Version 4 supported
This version of Silverstripe CMS is still supported though will not receive any additional features. Go to documentation for the most recent stable version.

Migrate your project off the common web platform CMS recipe v2

Until September 2021, Silverstripe Ltd maintained a specialised version of Silverstripe CMS for the New Zealand Government and related New Zealand public-sector agencies. This version was called Common Web Platform (CWP for short).

The CWP CMS release has been discontinued. CWP projects who wish to continue to receive CMS updates must migrate their code base off the latest CWP CMS release back to the regular Silverstripe CMS release.

Steps to migrate away from CWP recipe

Before you begin this process you must identify which version of Silverstripe CMS Recipe you want to upgrade to. You can upgrade to Silverstripe CMS Recipe 4.9.0 or greater.

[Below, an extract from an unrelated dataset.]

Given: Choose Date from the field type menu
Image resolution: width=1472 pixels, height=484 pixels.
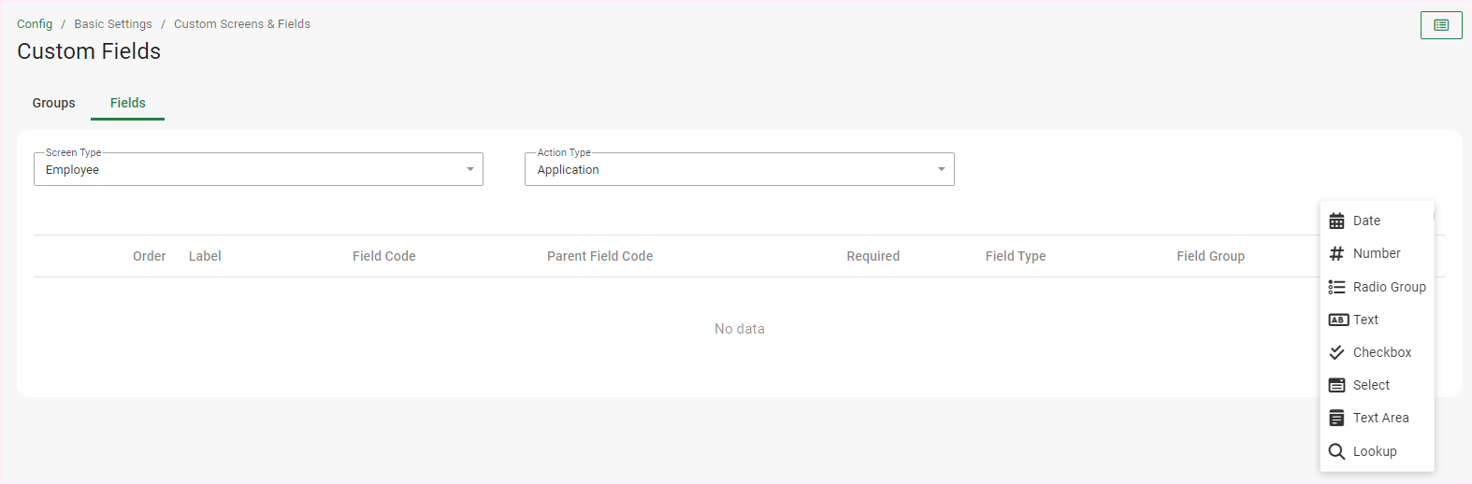Looking at the screenshot, I should [x=1366, y=221].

Review the changelog list to choose the Silverstripe CMS Recipe version you wish to upgrade to. Read the changelog carefully. It may contain additional release specific upgrade guidance beyond the steps in this guide.

  1. If your current composer file contains cwp/cwp-installer, run composer update-recipe cwp/cwp-installer to inline the recipe.
  2. If your current composer file contains cwp/cwp-recipe-cms, run composer update-recipe cwp/cwp-recipe-cms to inline the recipe.
  3. If your current composer file contains cwp/cwp-recipe-core, replace it with silverstripe/recipe-ccl.
  4. If your current composer file contains cwp/cwp-recipe-search, replace it with silverstripe/recipe-solr-search.
  5. Review all your composer requirements and update the constraints so the module versions documented in the changelog for you desired Silverstripe CMS Recipe release are installable.
  6. Run a composer update to get the latest tag of each module.

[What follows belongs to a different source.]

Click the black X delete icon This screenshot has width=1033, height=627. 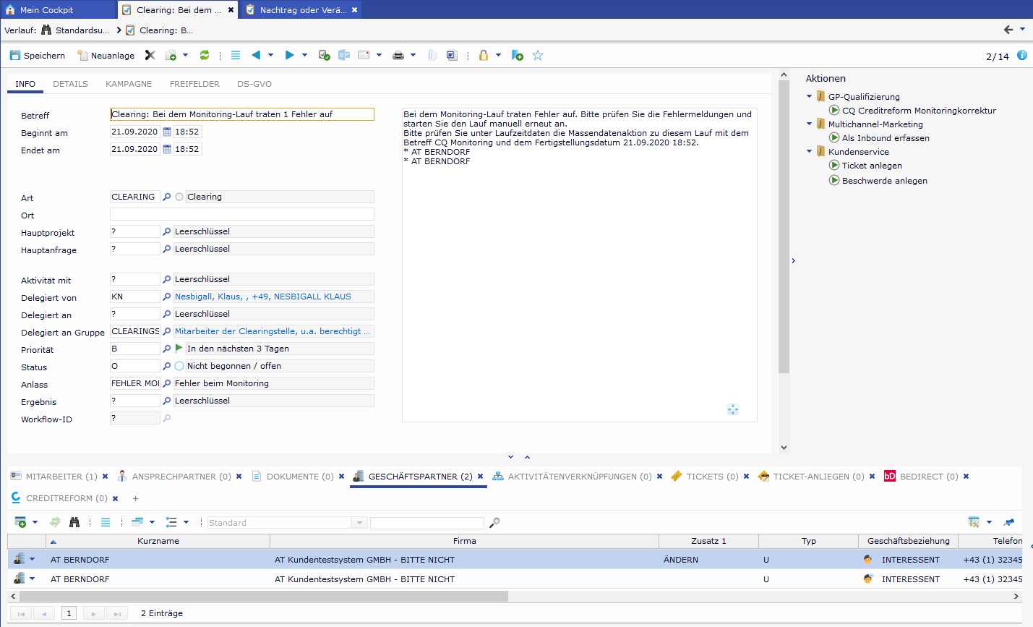pos(150,56)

The silverstripe/recipe-solr-search and silverstripe/recipe-ccl release versions follow the same numbering scheme as the recipes they superseded:

  • the last release version of cwp/cwp-recipe-search and cwp/cwp-recipe-core is 2.8.0
  • the first release version of silverstripe/recipe-solr-search and silverstripe/recipe-ccl is 2.9.0.

Optional clean-up step

composer update-recipe adds some superfluous data to your composer.json file. You may remove the following entries from your composer file:

  • extra.project-dependencies-installed and all the underlying entries
  • all the cwp entries under the provide key.

Once you've completed the clean up, you should run a composer update to sync up your changes in the composer.lock file.

Questions

Will this have an effect on the features of my project?

Neither the steps to inline now deprecated recipes, nor replacing those that have a new package name will affect the feature-set of your project. It will also have no effect on how your project is currently hosted. This change simply focuses on ensuring that your project continues to receive CMS upgrades through the standard Silverstripe CMS release line - no longer following the ‘CWP 2.x’ versioning convention.

What constraint should I use in my requirement version?

That really depends on how comfortable your organisiation is with automatically applying updates to your Silverstripe CMS project.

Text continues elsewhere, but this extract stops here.